A pensarci bene, forse James Joyce si ingannava nel momento in cui proclamò la celebre frase “La grammatica deve essere per noi la prima delle scienze”, riferendosi idealmente a tutti i putativi colleghi scrittori.
La grammatica in effetti non è una scienza, bensì una convenzione. Le scienze possiedono un linguaggio universale, che deriva da una realtà che esiste al di là della comunicazione umana e che risponde alle rigorose leggi della fisica e della matematica, mentre le regole grammaticali sono collegate a un particolare idioma, circoscritto in un luogo limitato, vigono in quel dato periodo storico ma sono passibili di cambiamenti a seconda della variabilità storica di usi e forme espressive.
Non è affatto detto che la posizione delle virgole o l’impiego di certi altri segni diacritici rimangano tali per sempre. Tanto per dirne una, l’uso del punto e virgola è quasi completamente sparito in capo a pochi decenni, cosicché ora ci appare superfluo un elemento che seppe aggiungere una studiata incisività a tanti passaggi del Manzoni e di Gadda, per menzionare giusto due dei più grandi autori della nostra letteratura.

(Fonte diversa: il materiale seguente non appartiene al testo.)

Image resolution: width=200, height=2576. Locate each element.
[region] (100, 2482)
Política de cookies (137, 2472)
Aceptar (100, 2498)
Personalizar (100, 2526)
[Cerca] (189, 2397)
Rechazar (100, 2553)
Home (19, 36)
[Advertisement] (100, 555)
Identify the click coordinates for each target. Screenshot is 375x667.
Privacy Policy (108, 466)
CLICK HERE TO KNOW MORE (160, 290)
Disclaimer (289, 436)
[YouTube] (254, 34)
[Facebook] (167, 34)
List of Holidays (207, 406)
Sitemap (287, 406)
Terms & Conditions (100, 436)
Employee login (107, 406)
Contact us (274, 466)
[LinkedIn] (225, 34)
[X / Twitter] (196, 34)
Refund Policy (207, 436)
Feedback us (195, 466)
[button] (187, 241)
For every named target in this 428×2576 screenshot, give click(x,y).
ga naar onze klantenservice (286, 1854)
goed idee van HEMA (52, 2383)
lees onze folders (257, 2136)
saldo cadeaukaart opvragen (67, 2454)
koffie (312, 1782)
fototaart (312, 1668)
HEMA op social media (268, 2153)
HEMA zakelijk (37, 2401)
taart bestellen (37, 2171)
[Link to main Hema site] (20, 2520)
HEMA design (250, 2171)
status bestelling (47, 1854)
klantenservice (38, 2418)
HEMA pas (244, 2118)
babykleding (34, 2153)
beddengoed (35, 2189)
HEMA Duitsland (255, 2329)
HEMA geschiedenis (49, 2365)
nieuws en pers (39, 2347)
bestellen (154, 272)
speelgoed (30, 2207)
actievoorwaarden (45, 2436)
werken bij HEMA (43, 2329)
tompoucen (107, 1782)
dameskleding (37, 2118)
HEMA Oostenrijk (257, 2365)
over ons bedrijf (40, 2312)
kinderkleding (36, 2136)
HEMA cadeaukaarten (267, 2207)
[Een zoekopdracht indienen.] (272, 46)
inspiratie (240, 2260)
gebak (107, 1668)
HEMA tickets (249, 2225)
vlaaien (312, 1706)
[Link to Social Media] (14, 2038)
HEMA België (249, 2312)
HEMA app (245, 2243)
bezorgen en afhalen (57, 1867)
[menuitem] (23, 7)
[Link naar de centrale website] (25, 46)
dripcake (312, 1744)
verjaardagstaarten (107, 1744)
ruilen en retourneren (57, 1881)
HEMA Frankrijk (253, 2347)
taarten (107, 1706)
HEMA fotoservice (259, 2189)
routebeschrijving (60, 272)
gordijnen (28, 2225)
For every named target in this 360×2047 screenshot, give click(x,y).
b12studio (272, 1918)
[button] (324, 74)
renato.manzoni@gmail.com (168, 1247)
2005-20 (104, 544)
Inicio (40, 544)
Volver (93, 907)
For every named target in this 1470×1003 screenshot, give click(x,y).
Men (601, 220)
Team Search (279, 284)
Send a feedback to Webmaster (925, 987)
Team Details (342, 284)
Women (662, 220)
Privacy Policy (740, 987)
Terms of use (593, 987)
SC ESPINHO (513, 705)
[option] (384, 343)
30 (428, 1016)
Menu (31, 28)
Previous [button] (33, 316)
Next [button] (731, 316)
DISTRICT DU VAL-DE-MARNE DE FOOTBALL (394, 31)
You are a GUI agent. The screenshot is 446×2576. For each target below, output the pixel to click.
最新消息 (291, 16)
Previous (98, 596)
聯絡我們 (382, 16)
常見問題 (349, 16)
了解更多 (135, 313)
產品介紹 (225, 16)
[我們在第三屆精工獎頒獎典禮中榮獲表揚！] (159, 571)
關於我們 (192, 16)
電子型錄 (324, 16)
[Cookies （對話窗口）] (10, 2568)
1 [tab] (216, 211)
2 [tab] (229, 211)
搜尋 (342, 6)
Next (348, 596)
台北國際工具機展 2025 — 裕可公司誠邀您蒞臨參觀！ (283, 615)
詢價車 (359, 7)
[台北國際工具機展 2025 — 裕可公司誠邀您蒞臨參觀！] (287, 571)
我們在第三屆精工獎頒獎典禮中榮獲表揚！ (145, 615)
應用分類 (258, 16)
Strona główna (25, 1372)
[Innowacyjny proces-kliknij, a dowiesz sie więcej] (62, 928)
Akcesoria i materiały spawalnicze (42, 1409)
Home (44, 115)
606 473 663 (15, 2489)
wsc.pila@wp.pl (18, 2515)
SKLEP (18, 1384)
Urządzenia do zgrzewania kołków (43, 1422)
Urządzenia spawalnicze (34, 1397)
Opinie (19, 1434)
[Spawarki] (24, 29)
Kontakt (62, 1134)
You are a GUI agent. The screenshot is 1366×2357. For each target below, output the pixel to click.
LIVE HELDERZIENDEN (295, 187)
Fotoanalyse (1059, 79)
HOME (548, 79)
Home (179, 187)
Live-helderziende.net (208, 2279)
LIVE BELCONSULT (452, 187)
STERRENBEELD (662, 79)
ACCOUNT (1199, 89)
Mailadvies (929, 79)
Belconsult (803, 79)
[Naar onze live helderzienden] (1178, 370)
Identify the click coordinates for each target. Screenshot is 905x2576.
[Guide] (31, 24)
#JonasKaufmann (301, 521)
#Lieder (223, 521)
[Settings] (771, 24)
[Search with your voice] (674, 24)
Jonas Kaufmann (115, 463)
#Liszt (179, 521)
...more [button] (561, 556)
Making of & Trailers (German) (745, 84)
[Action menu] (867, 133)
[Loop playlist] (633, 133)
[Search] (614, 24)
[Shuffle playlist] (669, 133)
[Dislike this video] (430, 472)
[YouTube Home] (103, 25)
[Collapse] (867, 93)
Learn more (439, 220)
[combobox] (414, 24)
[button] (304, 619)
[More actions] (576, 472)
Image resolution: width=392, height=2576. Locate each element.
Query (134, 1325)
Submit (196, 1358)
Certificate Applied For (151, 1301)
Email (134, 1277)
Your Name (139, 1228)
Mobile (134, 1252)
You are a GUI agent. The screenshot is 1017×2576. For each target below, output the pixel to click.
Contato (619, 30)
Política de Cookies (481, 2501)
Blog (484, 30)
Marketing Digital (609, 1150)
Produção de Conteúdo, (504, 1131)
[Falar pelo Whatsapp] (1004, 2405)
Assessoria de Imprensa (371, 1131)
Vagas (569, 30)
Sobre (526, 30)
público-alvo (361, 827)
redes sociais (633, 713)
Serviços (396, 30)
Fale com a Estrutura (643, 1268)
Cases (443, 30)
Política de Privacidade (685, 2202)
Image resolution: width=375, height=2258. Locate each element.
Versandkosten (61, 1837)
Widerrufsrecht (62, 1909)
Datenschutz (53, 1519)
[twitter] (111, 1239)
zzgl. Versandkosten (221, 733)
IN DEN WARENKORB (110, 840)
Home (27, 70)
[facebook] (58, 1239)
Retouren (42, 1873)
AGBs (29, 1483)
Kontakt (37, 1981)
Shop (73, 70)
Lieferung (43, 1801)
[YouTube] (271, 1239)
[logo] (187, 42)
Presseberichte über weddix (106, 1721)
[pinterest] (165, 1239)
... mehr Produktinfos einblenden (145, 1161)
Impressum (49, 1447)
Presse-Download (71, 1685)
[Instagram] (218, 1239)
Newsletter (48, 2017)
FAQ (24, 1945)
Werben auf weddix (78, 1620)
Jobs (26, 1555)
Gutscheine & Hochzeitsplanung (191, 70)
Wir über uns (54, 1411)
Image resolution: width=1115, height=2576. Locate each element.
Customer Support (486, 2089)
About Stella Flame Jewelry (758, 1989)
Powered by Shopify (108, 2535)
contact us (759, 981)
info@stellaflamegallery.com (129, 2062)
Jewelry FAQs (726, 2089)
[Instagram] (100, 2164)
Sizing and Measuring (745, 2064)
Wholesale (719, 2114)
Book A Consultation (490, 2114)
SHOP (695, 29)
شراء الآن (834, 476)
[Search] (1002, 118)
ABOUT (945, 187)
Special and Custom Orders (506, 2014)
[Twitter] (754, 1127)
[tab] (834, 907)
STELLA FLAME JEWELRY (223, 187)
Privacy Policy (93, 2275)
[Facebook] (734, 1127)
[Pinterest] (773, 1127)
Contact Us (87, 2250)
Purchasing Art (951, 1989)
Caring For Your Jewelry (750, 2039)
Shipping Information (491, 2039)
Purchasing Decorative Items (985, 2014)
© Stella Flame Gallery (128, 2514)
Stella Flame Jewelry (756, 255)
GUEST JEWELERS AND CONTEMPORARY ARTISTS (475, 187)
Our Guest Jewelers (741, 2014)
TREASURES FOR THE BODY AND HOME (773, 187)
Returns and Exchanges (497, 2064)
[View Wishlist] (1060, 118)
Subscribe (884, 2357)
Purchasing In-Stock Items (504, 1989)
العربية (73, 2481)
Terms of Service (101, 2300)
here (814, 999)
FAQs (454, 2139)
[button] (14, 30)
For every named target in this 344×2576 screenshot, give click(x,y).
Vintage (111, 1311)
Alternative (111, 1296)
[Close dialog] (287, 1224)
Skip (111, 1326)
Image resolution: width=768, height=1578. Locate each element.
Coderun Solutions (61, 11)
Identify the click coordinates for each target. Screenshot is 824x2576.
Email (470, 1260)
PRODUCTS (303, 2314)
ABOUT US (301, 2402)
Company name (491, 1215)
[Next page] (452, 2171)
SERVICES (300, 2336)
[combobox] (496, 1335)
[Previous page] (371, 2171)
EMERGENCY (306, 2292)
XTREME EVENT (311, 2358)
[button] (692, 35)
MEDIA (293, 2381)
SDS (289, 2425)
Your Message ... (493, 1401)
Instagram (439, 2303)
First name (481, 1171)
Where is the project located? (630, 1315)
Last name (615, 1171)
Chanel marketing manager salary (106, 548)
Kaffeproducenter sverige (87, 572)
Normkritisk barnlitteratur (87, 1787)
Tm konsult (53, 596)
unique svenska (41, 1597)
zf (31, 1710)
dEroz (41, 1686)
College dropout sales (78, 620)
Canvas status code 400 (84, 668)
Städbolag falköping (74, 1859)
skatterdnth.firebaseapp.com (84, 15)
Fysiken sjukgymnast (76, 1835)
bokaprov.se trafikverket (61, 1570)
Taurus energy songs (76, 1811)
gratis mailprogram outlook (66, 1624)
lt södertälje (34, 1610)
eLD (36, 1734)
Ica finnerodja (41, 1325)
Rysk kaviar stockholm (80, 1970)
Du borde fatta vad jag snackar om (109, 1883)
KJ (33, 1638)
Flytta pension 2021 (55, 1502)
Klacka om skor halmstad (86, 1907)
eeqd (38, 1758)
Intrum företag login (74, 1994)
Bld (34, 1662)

Certo, per uno scrittore la conoscenza della grammatica è indispensabile, pur conscio della sua contingenza. Perciò maneggiate gli strumenti fondamentali della lingua in cui scrivete così bene da poter anche scegliere, magari, di sovvertirli per ragioni espressionistiche, proprio come fece Joyce nell’ultimo capitolo dell’“Ulysses”, eliminando completamente la punteggiatura.
(Pensierino della notte: devo scrivere tanto, ogni giorno, e leggere molto di più. Pensierino del giorno: non basta avere ispirazione, creatività e talento: per scrivere bene servono anche disciplina, determinazione e allenamento.)